Fátima Bosch, Miss Universo México 2025, quien representará a nuestro país en Tailandia, fue víctima de una falta de respeto por parte del presidente de la organización de Miss Universo.
Pero en lugar de quedarse callada, ella se defendió con dignidad y valentía, aun sabiendo que eso podría costarle la corona o su participación en el certamen.
Su respuesta dio la vuelta al mundo y tocó una fibra muy profunda: el poder sereno de una mujer que ya no busca aprobación, sino respeto.
Fue más que una reacción; fue un acto de conciencia, un recordatorio de que la nueva era femenina ya no pide permiso, camina con certeza.
Estamos viviendo un cambio global.
Los tiempos en los que solo una voz dominaba están quedando atrás.
Ahora, las mujeres están reconociendo su valor, forjando su lugar, y ganándose el respeto que por siglos les fue negado y hoy reclaman con conciencia.
No lo hacen para competir con el hombre, sino para acompañarlo en una nueva conciencia donde ambos puedan existir en equilibrio.
No es una confrontación, es una restauración del equilibrio.
Desde la astrología hasta la conciencia social, todo apunta hacia una transformación profunda: la del alma femenina reconectando con su poder.
Yo también crecí en un mundo donde se nos enseñaba a callar “para no incomodar”.
Pero eso está cambiando.
Cada vez más mujeres están rompiendo esquemas, alzando las voces de la verdad y del amor propio, y eligiendo espacios, relaciones y entornos donde exista crecimiento, respeto y equilibrio, lugares que reflejan su nivel de conciencia y autenticidad.
Lo veo como un efecto dominó: una conciencia que se expande, una verdad que se contagia.
Y como artista, siento el privilegio de expresarlo.
Hoy elijo estar solo donde exista reciprocidad, respeto y coherencia.
La energía femenina ya no busca ser aceptada; busca resonar en lugares donde su valor se reconoce.

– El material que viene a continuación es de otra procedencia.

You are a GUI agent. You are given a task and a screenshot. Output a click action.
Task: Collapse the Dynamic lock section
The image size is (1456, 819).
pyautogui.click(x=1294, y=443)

Vivimos en la era de la información, donde aprender, crear y expresarnos está a solo un clic de distancia.
Y ese acceso nos da una nueva responsabilidad: ser congruentes con lo que pensamos, sentimos y compartimos.
No existen las casualidades.
La vida responde a nuestra frecuencia.
Aquello que elegimos mirar, pensar y sentir crea nuestro entorno.
Hoy, las mujeres elegimos vibrar alto: con respeto, conciencia y poder. ✨
Fátima Bosch nos recordó algo esencial:
el respeto propio es la verdadera corona.
Es tiempo de hablar con el alma,
de habitar nuestro poder,
y de vivir nuestra transformación como mujeres auténticas, libres y luminosas.